“It was 1994.” His voice came from underneath my desk, but the tone told me the hidden face smiled. He wore navy blue utility pants with a few white stains around the ankles, when he bent his legs to slide out I caught a glimpse of thick socks. “I was home sick. That’s when it came to me. I called my sister right away, told her all about it.”
The idea, his idea, the amazing, super awesome plot he was going to write. “What is it about,” I prompted, even though he didn’t need it.
“That’s the scary thing, it’s about the twin towers and terrorism. A group from the Middle East. What I was going to write, it happened. So it’s not really fiction anymore, but I’m still going to write it.”
We checked the internet connection together. Satisfied it worked, the technician moved on to the TV. We already exhausted the usual topics of conversation. He came from the Caribbean like I did. We both thought the weather was too cold. Cable and internet services were too expensive. I moved to shorten my commute. All very typical, the kind of conversation you have with a half a mind while you open boxes and worry about shelf space with the other half.
Until I told him I wrote. “I don’t read novels.” He grinned proudly. “But I’m going to write one.”
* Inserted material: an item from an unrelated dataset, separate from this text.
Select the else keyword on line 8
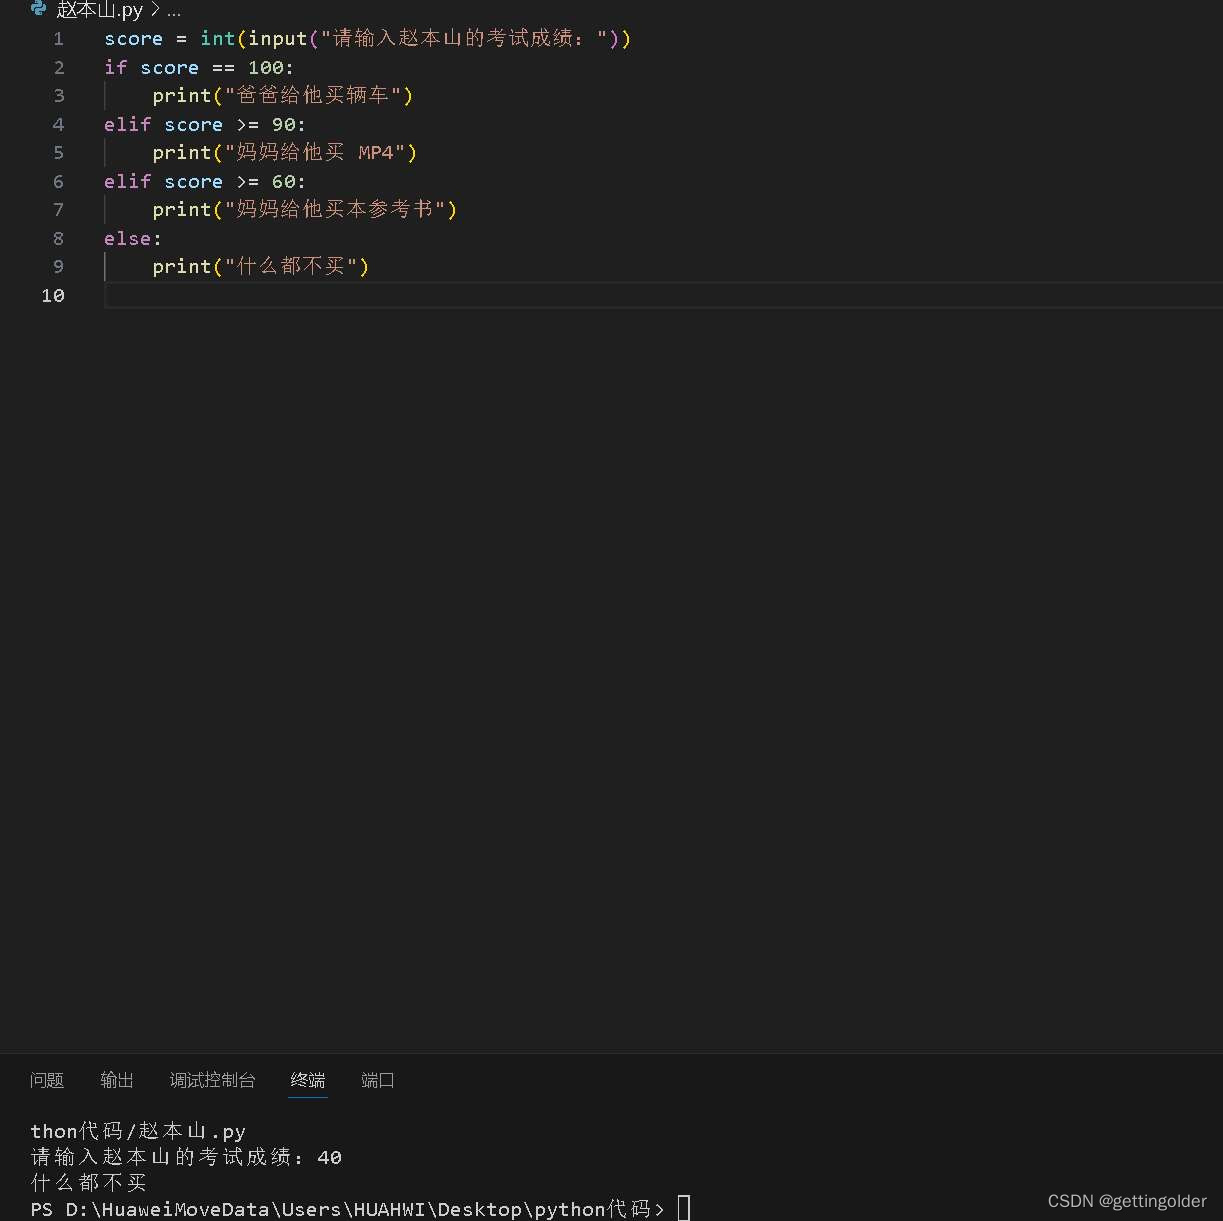 [x=125, y=238]
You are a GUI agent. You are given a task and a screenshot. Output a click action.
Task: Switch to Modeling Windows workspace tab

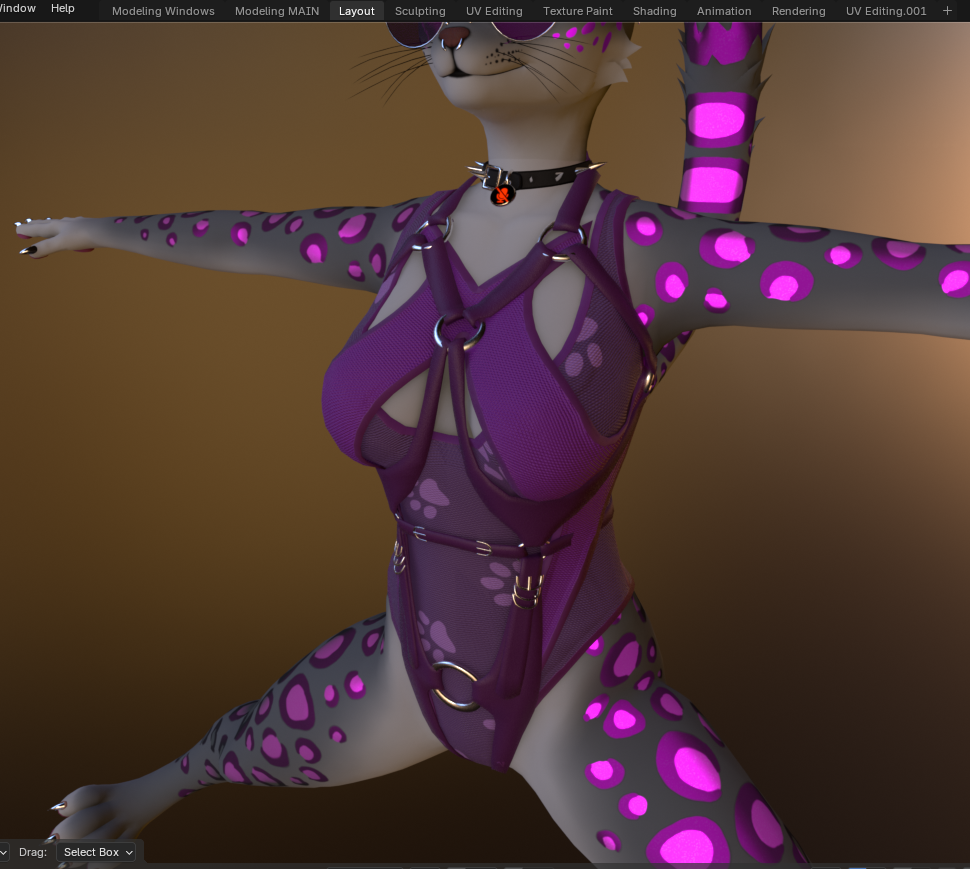click(163, 11)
I listened to the plot, nodded in the right places. Finally I asked the hard question. “If you’re going to write it, why don’t you? You could start tonight.”
“When I get home from work I’m tired. I work hard all day.”
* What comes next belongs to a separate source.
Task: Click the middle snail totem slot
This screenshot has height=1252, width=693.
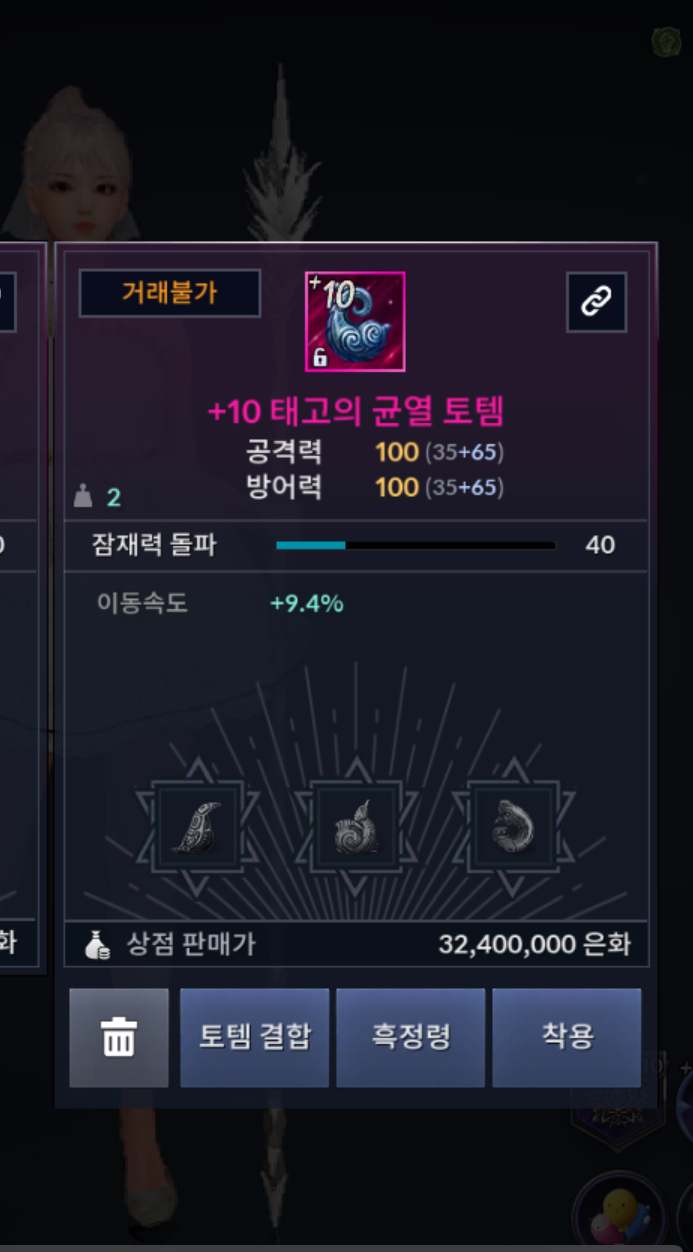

“Tomorrow morning, get up early.”
“No time. I’m up for work at five anyway.”
“So get up at four.”
He laughed a rich Jamaican laugh that reminded me of all the things we’d reminisced about: meat patties, conch fritters, and playing cards before a hurricane. I thought I loved the sea once, thought I loved it enough that I couldn’t live without it. I haven’t seen it in almost a year now.
“Can’t get up at four, I need my sleep!” The cable finished, he handed me a form to sign. “I retire in two years. I’ll write it then. When you love something, it can wait.”
I thought I loved the sea, but it turned out I was wrong. In the end, when loving it meant giving up other things, I learned to live without it. I can’t live without writing. I love it enough to give up sleep, leisure time, conversations with family, good food, better sex. When you love something, it can’t wait.